ACTIVITY 1>
Say whether each statement agrees with the lung cancer example, answering yes or no and quoting the words of the text that decide it.
(a) The data mixes seven cell lines.
(b) The H1975 annotations contain more than one label value.
(c) The code loads the 70K subset unless it is changed.
ACTIVITY 2>
Answer these questions from the lung cancer example:
(a) From which two kinds of images was the data extracted?
(b) How many cells are in the H1975 digital spike test cluster data?
(c) Which library does the code use to read the feature matrix?

═══ SELECTED EXTRACT ═══

Example 6: Large-scale (70K subset and 1.1M cells) Lung Cancer cells (multi-ATOM imaging cytometry based features)

Here we have a dataset containing single cell feature data for lung cancer cells. The data was extracted from Bright Field and QPI images taken by Multi-ATOM imaging flow cytometry. The data is a digital mix of 7 cell lines from 7 sets of pure samples.

The full dataset is 1.1M cells; however, depending on your computer's memory capacity, you may want to run a smaller subset, so we have provided a subset of 70K cells as well.

To run the full dataset of 1.1M cells:

  1. Download the Lung Cancer 1.1M cell features and annotations from Elsevier.

    Save the files to:

    PARC/data/datamatrix_LungCancer_multiATOM_N1113369.txt PARC/data/true_label_LungCancer_multiATOM_N1113369.txt

  2. Download the H1975 digital spike test cluster data (n = 100).

    Save it to PARC/data/datamatrix_RareH1975_LC_RS209_N281604Dim24.txt.

  3. You can view the H1975 annotations (which are all 0 since it's one cluster) under PARC/data/true_label_RareH1975_LC_PARC_RS209_N281604.txt.

Otherwise, you can download the 70K subset:

  1. Download the input data: normalized image-based feature matrix 70K cells.

    Save the file to PARC/data/datamatrix_LC_PARC__N70000.txt

  2. Download the target data (annotations): Lung Cancer cells annotation 70K cells.

    Save the file to PARC/data/true_label_LC_PARC_N70000.txt

  3. Download the H1975 digital spike test cluster data (n = 100).

    Save it to PARC/data/datamatrix_RareH1975_LC_RS209_N281604Dim24.txt.

  4. You can view the H1975 annotations (which are all 0 since it's one cluster) under PARC/data/true_label_RareH1975_LC_PARC_RS209_N281604.txt.

import parc
import pandas as pd
import pathlib

# Set the directory by replacing {PATH/TO/PARC}
PARC_DIR = "{PATH/TO/PARC}/PARC/"

# Load the full dataset of 1.1M cells
x_data_path = pathlib.Path(PARC_DIR, "data/datamatrix_LungCancer_multiATOM_N1113369.txt")
y_data_path = pathlib.Path(PARC_DIR, "data/true_label_LungCancer_multiATOM_N1113369.txt")

# # Alternatively, load the subset of 70K cells
# x_data_path = pathlib.Path(PARC_DIR, "data/datamatrix_LC_PARC__N70000.txt")
# y_data_path = pathlib.Path(PARC_DIR, "data/true_label_LC_PARC_N70000.txt")

# Load data
x_data = pd.read_csv(x_data_path, header=None).values.astype("float")

═══ MATERIAL SHOWN ═══

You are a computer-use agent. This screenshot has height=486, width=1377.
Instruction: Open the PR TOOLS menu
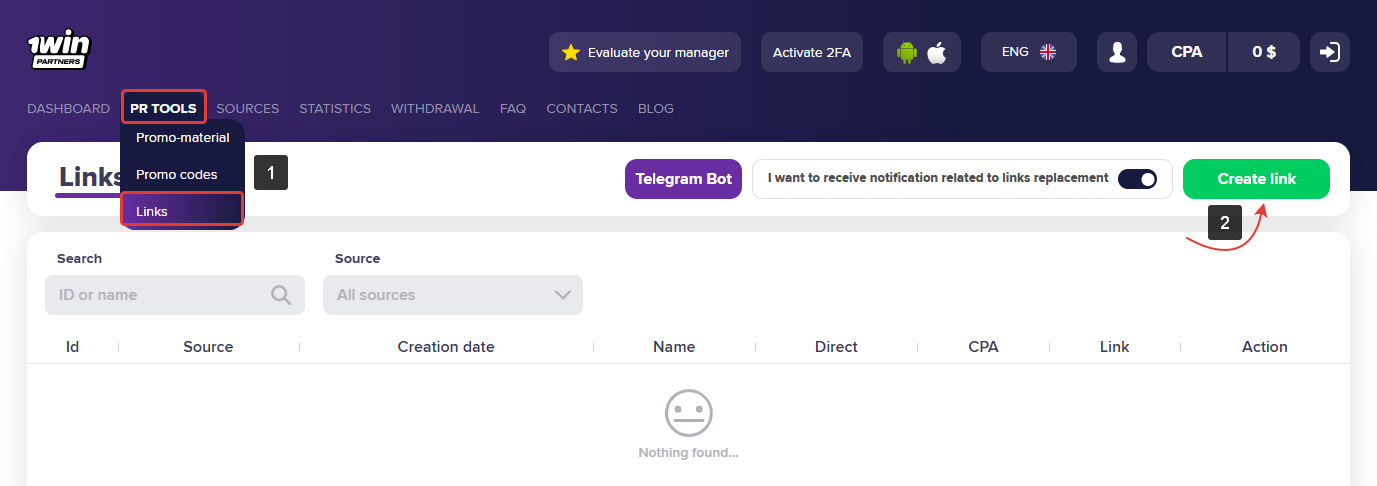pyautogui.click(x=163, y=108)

═══
═══ MATERIAL SHOWN ═══

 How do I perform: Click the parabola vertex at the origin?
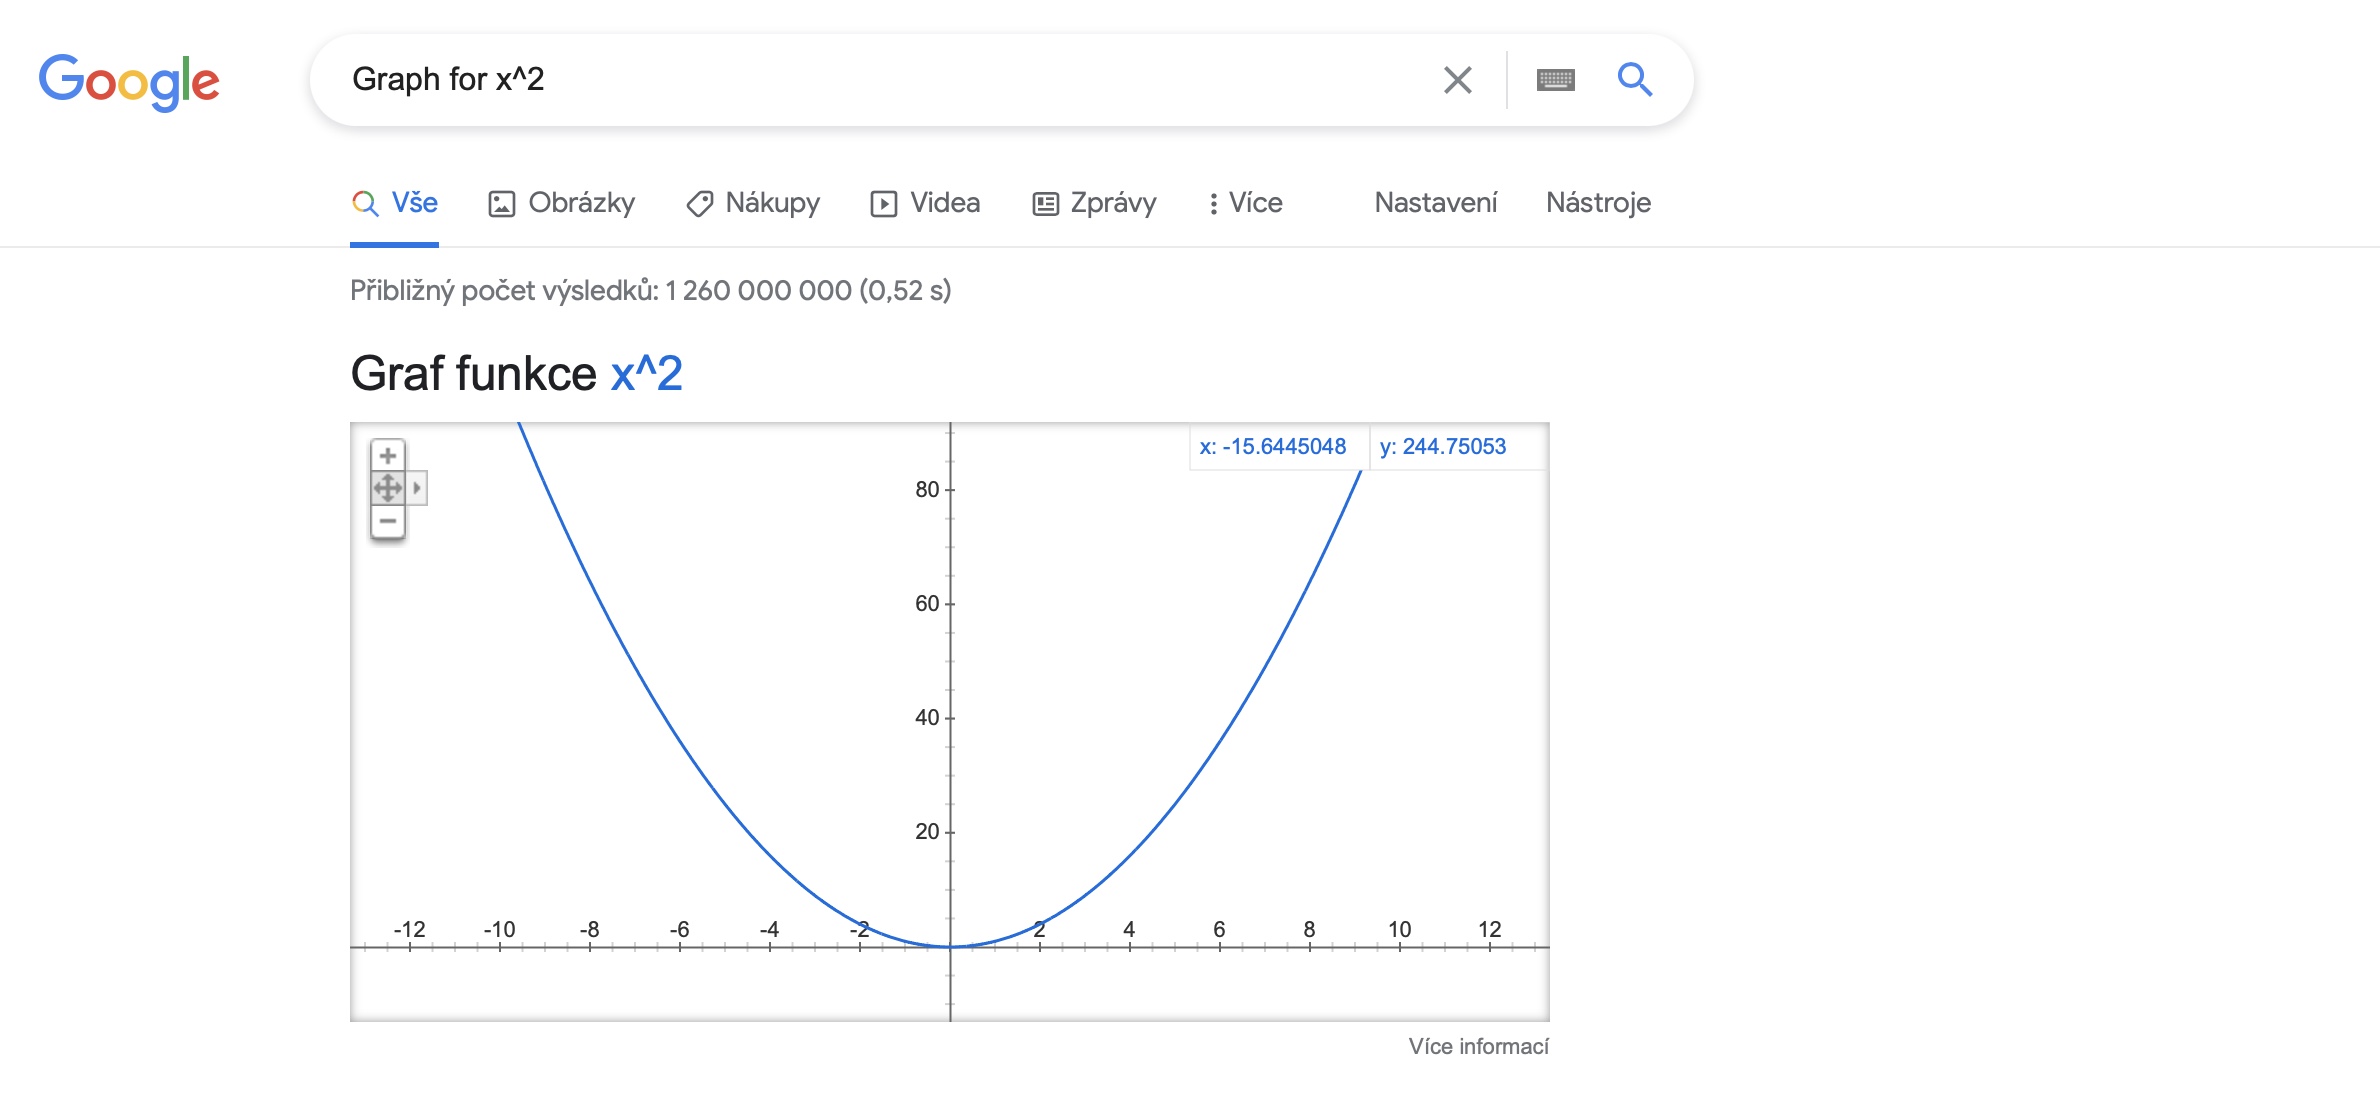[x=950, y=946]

═══
═══ MATERIAL SHOWN ═══

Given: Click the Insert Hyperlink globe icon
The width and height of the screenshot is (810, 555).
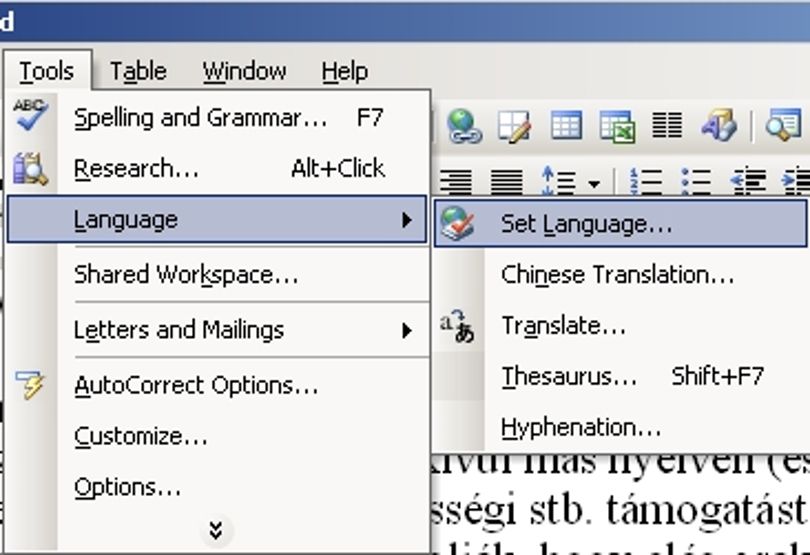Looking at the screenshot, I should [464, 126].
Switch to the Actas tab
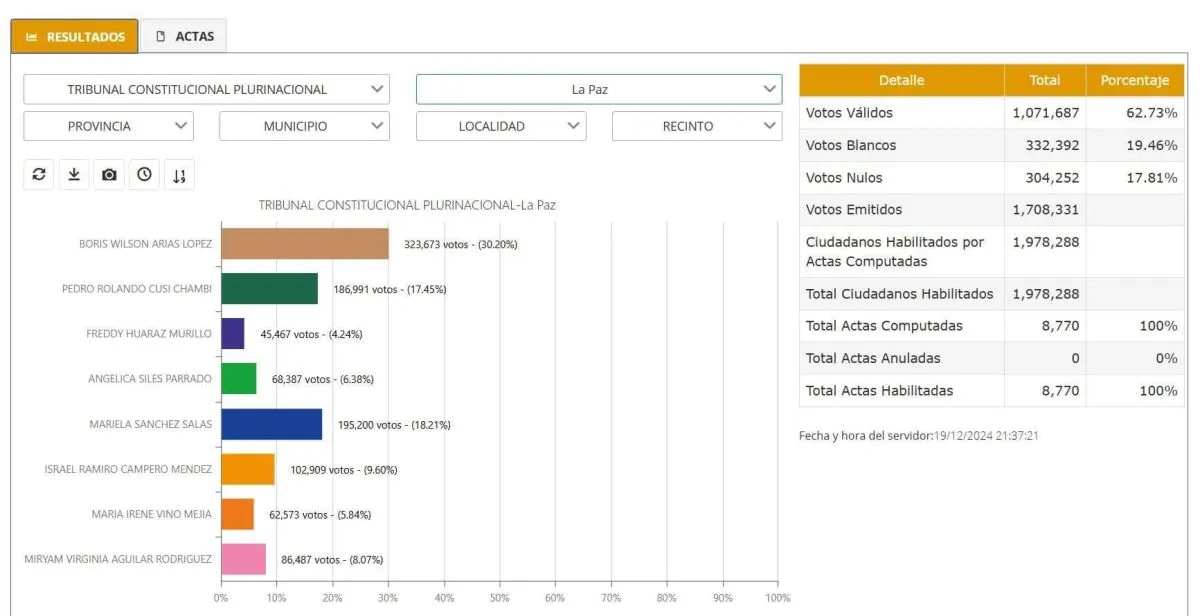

═══

ANSWER SECTION 1>
(a) Yes: "The data is a digital mix of 7 cell lines from 7 sets of pure samples."
(b) No: "which are all 0 since it's one cluster"
(c) No: "# Load the full dataset of 1.1M cells"

ANSWER SECTION 2>
(a) Bright Field and QPI images
(b) 100
(c) pandas